Yin yang, principio de diferenciación e integración

Yin yang, principio de diferenciación e integración

El yin y el yang, la dualidad taoísta. El tao es concebido como el todo y el vacío, el cero y el infinito. ¿No es esto contradictorio? No, si lo vemos desde una lógica no razonada, desde nuestra conexión con ese todo que nos trasciende, y que trasciende todo lo que es dual; allí encontramos expresado en ese todo el yin y el yang. En donde el yin representa la acción sensible, fortalecedora y cooperadora, la luna; en tanto el yang se constituye en la actividad agresiva, expansiva y competitiva, el sol.

En la cultura occidental se ha tratado de hacer ver que el yin representa lo femenino y el yang lo masculino. Esta consideración desvirtúa la esencia del principio de complementariedad de las dos polaridades, las cuales son propias del ser humano como un todo.

Así una acción yin estará vinculada con el entorno, es decir, la polaridad yin nos permite hacernos conscientes de las personas que nos rodean, sus emociones, lo que necesitan. En tanto que una acción yang estará vinculada al sí mismo, lo hago desde mí, para mí. Y no me refiero al ego, ese es otro asunto, Me refiero a esa capacidad competitiva que tenemos todos y que nos hace ser agresivos y creativos para obtener una victoria.

¿Qué es lo significativo de esa premisa, en términos de lo que nos ofrece el tao? Su complementariedad e interdependencia. Si nuestro propósito es lograr un bienestar emocional, no podemos andar por la vida solo siendo competitivos, porque podemos arrasar a nuestro entorno inmediato: las personas a quienes queremos. Como tampoco podemos ser solo cooperación y actuar en beneficio de los demás, porque no podemos olvidarnos de nosotros mismos.

En el tao se busca la unidad de los opuestos, tal como se evidencia en la representación del yin y el yang marcado por un círculo con dos polaridades, en las que en lo interno de cada una se observa una semilla del contrario (ver figura 1) La luna en el sol, el sol en la luna.

Figura 1

Imagen tomada de: https://www.pinterest.com.mx/pin/639370478326123856/

También se evidencia en esa figura la diferenciación de los opuestos, de distinguir los polos, de ser conscientes de las polaridades.
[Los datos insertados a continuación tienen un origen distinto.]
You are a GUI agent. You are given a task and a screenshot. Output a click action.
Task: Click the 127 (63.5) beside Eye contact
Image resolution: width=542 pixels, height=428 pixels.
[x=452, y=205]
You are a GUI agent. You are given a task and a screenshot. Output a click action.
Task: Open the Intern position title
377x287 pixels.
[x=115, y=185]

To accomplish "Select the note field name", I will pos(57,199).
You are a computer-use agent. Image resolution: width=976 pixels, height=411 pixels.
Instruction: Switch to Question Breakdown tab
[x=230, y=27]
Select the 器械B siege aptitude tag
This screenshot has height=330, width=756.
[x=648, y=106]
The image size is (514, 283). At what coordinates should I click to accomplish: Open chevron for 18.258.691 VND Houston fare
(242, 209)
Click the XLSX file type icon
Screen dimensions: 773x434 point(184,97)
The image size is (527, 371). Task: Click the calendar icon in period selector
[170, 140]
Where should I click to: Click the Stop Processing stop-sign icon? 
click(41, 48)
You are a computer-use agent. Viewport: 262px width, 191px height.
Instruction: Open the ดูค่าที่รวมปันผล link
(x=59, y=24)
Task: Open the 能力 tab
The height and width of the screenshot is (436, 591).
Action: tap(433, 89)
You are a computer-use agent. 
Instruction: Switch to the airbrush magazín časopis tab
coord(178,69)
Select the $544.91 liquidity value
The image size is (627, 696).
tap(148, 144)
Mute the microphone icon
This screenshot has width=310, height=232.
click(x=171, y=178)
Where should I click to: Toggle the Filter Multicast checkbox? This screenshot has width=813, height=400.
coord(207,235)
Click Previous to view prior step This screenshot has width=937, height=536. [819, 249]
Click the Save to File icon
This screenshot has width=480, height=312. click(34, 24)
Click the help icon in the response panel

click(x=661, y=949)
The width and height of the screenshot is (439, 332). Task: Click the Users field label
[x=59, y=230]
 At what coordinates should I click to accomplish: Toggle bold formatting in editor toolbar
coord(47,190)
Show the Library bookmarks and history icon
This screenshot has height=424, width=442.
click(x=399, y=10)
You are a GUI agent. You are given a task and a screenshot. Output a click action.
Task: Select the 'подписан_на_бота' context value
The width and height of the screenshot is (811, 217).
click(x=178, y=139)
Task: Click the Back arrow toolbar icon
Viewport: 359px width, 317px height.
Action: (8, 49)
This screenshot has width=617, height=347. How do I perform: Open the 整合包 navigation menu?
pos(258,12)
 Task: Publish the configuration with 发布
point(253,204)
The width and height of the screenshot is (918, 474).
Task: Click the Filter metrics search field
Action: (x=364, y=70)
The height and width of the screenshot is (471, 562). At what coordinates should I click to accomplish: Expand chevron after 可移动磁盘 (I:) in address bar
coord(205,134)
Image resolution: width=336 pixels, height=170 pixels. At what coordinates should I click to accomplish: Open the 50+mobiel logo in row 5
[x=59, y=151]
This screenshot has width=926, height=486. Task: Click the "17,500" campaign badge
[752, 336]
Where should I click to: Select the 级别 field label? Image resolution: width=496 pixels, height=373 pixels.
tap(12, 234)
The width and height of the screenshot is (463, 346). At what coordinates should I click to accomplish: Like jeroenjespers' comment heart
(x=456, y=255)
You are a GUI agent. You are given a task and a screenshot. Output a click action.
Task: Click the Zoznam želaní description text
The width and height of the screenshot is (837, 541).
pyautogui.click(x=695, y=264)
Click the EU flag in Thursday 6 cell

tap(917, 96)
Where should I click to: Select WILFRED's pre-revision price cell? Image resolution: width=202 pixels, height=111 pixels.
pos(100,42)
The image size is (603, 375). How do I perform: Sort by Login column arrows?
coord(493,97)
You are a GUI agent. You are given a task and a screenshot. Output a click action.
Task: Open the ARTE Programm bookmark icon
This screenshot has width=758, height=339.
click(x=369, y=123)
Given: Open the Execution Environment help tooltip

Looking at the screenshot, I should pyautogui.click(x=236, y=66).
Al separar y diferenciar podemos darnos cuenta de que en un momento podemos ser más yin y en otro ser más yang. Y no conseguiremos darnos cuenta de cuánto yang o cuanto ying podemos ser, sin antes darnos cuenta de la naturaleza de cada polo. Entonces, allí comprendemos que los opuestos se necesitan y están íntimamente relacionados. La vida oscila entre el ying y el yang, forma y vacío, presencia y ausencia, materia y espíritu.

¿Cómo podemos aplicar este principio taoísta a nuestra vida diaria?

1.- Reconocer que somos seres duales, que tenemos polaridades, opuestos que se conjugan en nuestro hacer.

2.- Vivenciar cada emoción, sin negarla. Cuando nos cerramos a lo que nos ocurre internamente, dejamos a un lado la posibilidad de conocernos desde nuestras polaridades.

3.- Cultivar cada polo, yin y yang, para poder ser más empáticos y sensibles, y al mismo tiempo competitivos y cooperativos.

Al estar conscientes de estas polaridades podemos aprender a autorregularnos desde la creatividad y el respeto a nosotros mismos y a los demás.